L’analyse que je fais du département III d’absorption du surplus, s’inscrit dans l’esprit des travaux de pionniers de Baran et Sweezy. La conclusion qui s’impose est alors qu’une proposition importante des activités gérées dans ce cadre sont effectivement parasitaires et gonflent le PIB, lui faisant perdre une bonne partie de sa signification comme indicateur du degré réel de « richesse » de la société.
En contrepoint la mode est aujourd’hui de considérer la croissance accélérée de ce département comme l’indicateur de la transformation du capitalisme, passant de « l’âge industriel » à celui de « l’économie cognitive ». La poursuite sans fin de la valorisation du capital retrouve alors sa légitimité. L’expression de « capitalisme cognitif » est elle-même un oxymore. L’économie de demain, celle du socialisme, sera bien « cognitive » ; le capitalisme ne peut l’être. Imaginer que le développement des forces productives, par lui-même, met en place – dans le capitalisme – l’économie de demain, comme l’inspirent des écrits de Negri et de ses élèves, n’est correct qu’en apparence. Car la valorisation du capital, fondée nécessairement sur la soumission du travail, annihile la portée transformatrice progressiste de ce développement. Cette annihilation est au cœur de la définition du département III, conçu pour absorber le surplus indissociable du capitalisme des monopoles.
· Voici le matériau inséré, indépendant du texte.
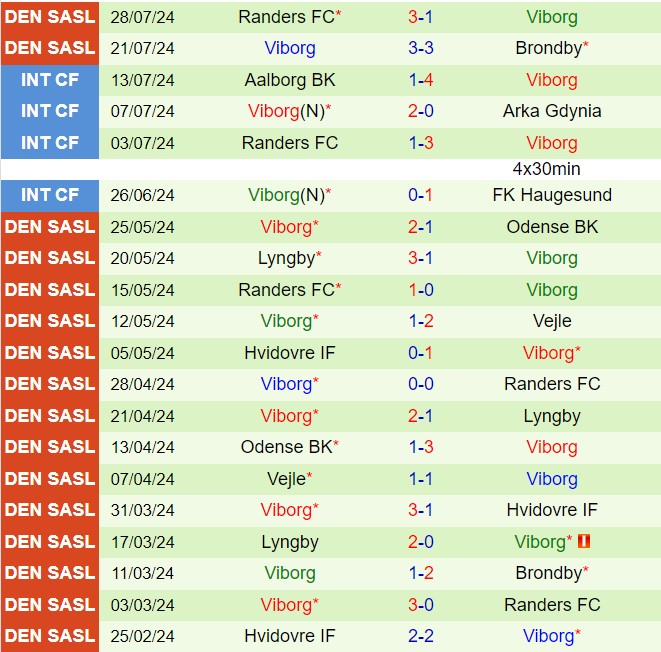This screenshot has height=652, width=661.
Task: Open the 2-2 score of Hvidovre IF match
Action: tap(420, 636)
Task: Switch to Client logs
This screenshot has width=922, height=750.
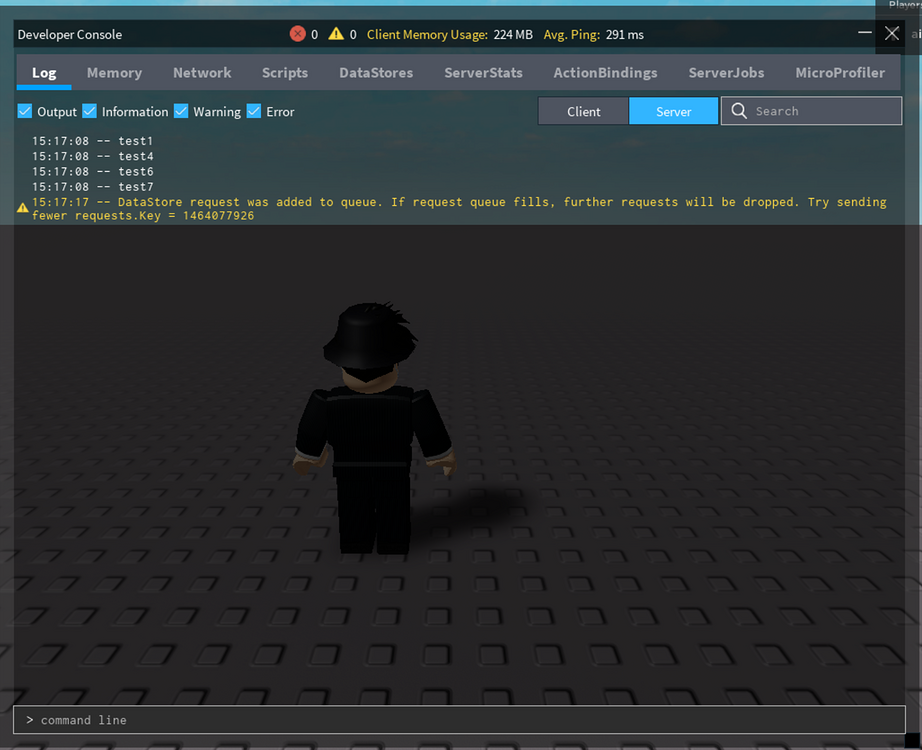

L’ORDRE DE GRANDEUR DE LA RENTE IMPERIALISTE
L’ordre de grandeur de la fraction calculable de la rente impérialiste, produite par le différentiel des prix de la force de travail (à productivité égale), est d’évidence considérable. Je ferai ici, pour tenter d’en donner un ordre de grandeur, l’hypothèse que le PIB mondial est partagé à concurrence des deux tiers pour les centres (20% de la population de la planète) et d’un tiers pour les périphéries (80% de la population). Je fais l’hypothèse d’un taux de croissance du PIB de 4,5% l’an pour les centres et les périphéries et d’une croissance des salaires au taux de 3,5% pour les centres et zéro pour les périphéries (revenus du travail stagnants). Au terme de quinze années de développement de ce système on parviendrait aux résultats résumés dans le tableau qui suit:
Bien entendu le volume de cette rente impérialiste, qui apparaît de l’ordre de la moitié du PIB apparent des périphéries, soit 17% du PIB mondial ou encore 25% de celui des centres peut être partiellement masqué par les taux de change. Il s’agit là d’une réalité bien connue qui rendent les comparaisons internationales incertaines (PIB aux « taux de change du marché », ou au taux de change assurant l’équivalence des « pouvoirs d’achat » ?). Par ailleurs la rente n’est pas intégralement « transférée » au bénéfice des centres. La rétention d’une fraction de celle-ci par les classes dominantes locales est la condition même pour que celles-ci acceptent de « jouer le jeu de la mondialisation ». Mais il reste que les bénéfices matériels tirés de cette rente, au profit non seulement du capital dominant à l’échelle globale, mais également à celui des sociétés opulentes des centres sont plus que considérables.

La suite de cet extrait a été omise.